◆ Problems to work on
[A] Answer these from the text on Zika and pregnancy:
(i) What share of pregnancies in Puerto Rico are unintended?
(ii) What position does Jeffrey Klausner hold?
(iii) How long has El Salvador advised people to wait before becoming pregnant?
[B] Update the text on Zika and pregnancy from "In some endemic" to "it should have.", putting "eighteen months" in place of "two years".
[C] Summarize the text on Zika and pregnancy in three sentences.

◆ Document extract
■ ■ ■ ■ ■

In the United States, 45 percent of all pregnancies are unintended. In Puerto Rico, where Zika is hitting hard, that rate is 65 percent. The Centers for Disease Control and Prevention recommends that couples trying to get pregnant wait six months to do so if a man gets infected and has symptoms, and wait eight weeks if a woman has symptoms. For people who’ve been traveling to areas with Zika, but didn’t get symptoms, the agency still recommends waiting eight weeks before trying to get pregnant. But if it’s accidental, well, those recommendations might not have been on the couple’s radar.
Places and populations that have insufficient access to and education about birth control are particularly at risk. “There is a substantial overlap between the areas at greatest risk for Zika virus spread [in the U.S.] and those populations with the poorest access to quality reproductive health services,” Jeffrey Klausner, a professor of medicine and public health at the University of California, Los Angeles, told me in an email. “Those are the areas and states in the Southeastern U.S. that border the Gulf of Mexico.” Puerto Rico is facing an access problem as well; in April the CDC estimated that “138,000 women of reproductive age in Puerto Rico do not desire pregnancy and are not using one of the most effective or moderately effective contraceptive methods.” Public health officials in Puerto Rico are also having trouble distributing donations of contraception that have been made, Reuters reports.
And as is so often the case with infectious disease, “the poor are going to get a double hit,” says Peter Hotez, the dean of the National School of Tropical Medicine at Baylor College of Medicine. “They’re at a greater risk of both modes of transmission.”
In some endemic areas, officials have advised people to just delay pregnancy. El Salvador, for example, has advised a wait of two years. The health secretary of Puerto Rico has promoted a delay, and as of early June, the World Health Organization has as well. The CDC has made no such recommendation, though Hotez thinks perhaps it should have.

■ ■ ■ ■ ■

(Stored data)
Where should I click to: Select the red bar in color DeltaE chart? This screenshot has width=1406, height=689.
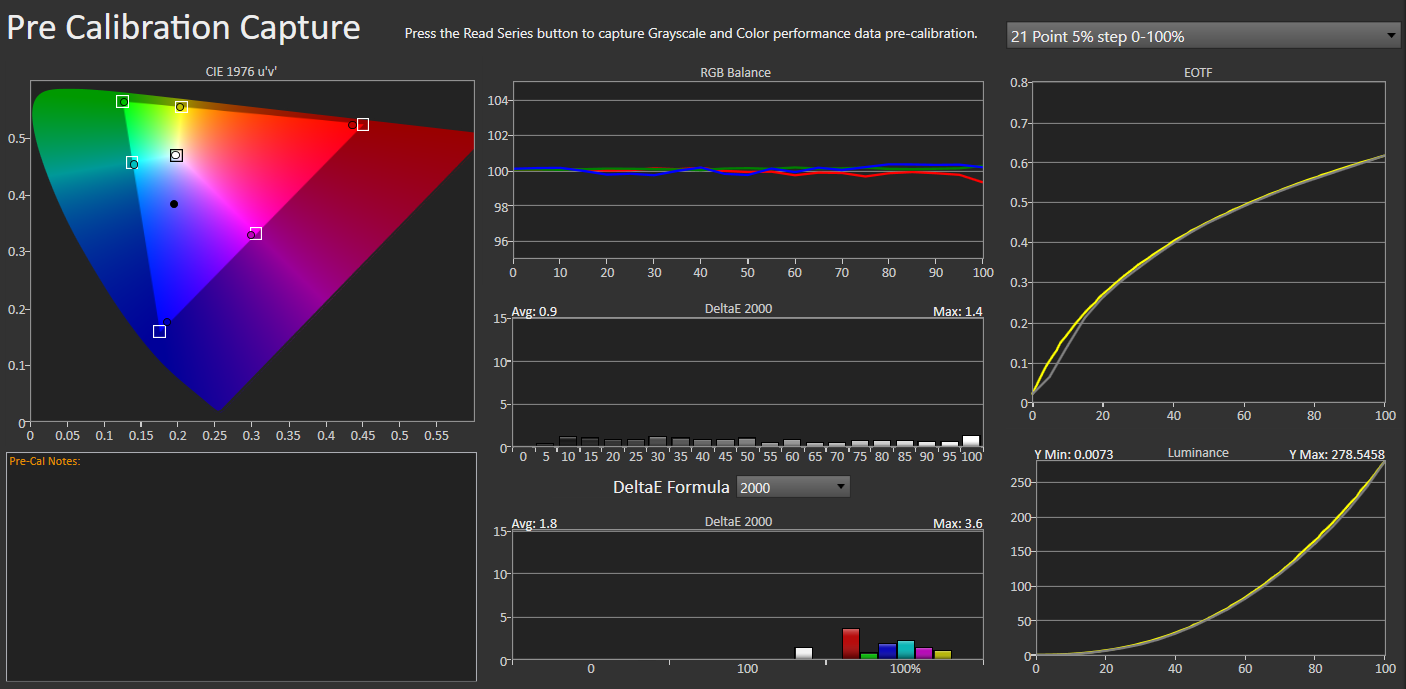coord(851,644)
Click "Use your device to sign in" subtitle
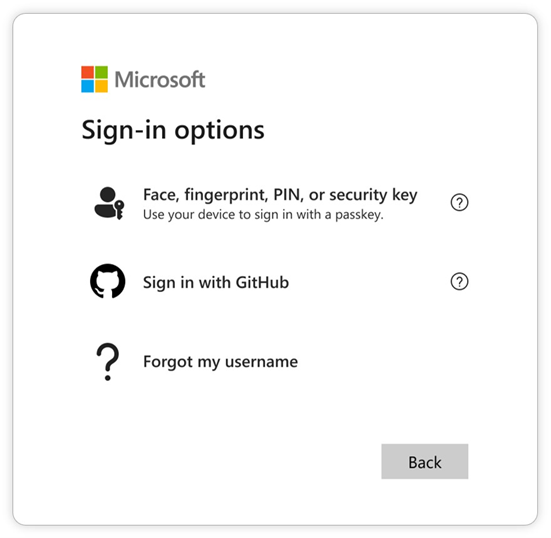 click(x=219, y=214)
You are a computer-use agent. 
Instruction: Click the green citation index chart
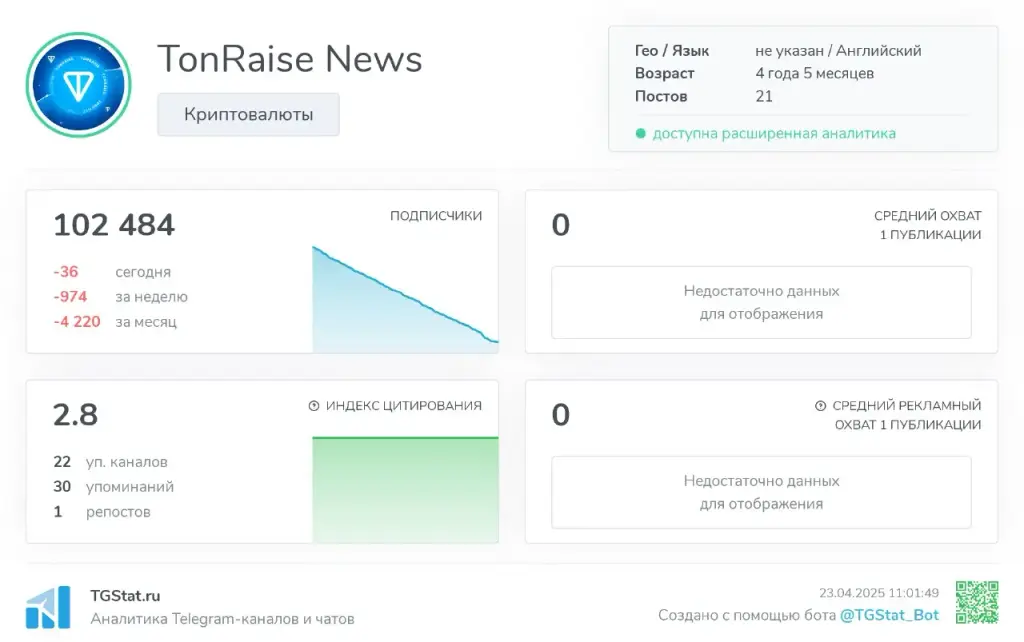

■ ■ ■ ■ ■

◆ Answers in order
[A]
(i) 65 percent
(ii) Professor of medicine and public health at the University of California, Los Angeles
(iii) Two years

[B]
In some endemic areas, officials have advised people to just delay pregnancy. El Salvador, for example, has advised a wait of eighteen months. The health secretary of Puerto Rico has promoted a delay, and as of early June, the World Health Organization has as well. The CDC has made no such recommendation, though Hotez thinks perhaps it should have.

[C] Unintended pregnancies are common: 45 percent in the United States and 65 percent in Puerto Rico. The CDC's recommended waiting periods before trying to get pregnant might not have been on the radar of couples whose pregnancies are accidental. Places with poor access to birth control, such as Gulf-bordering states and Puerto Rico, are particularly at risk, and some officials have advised delaying pregnancy, though the CDC has made no such recommendation.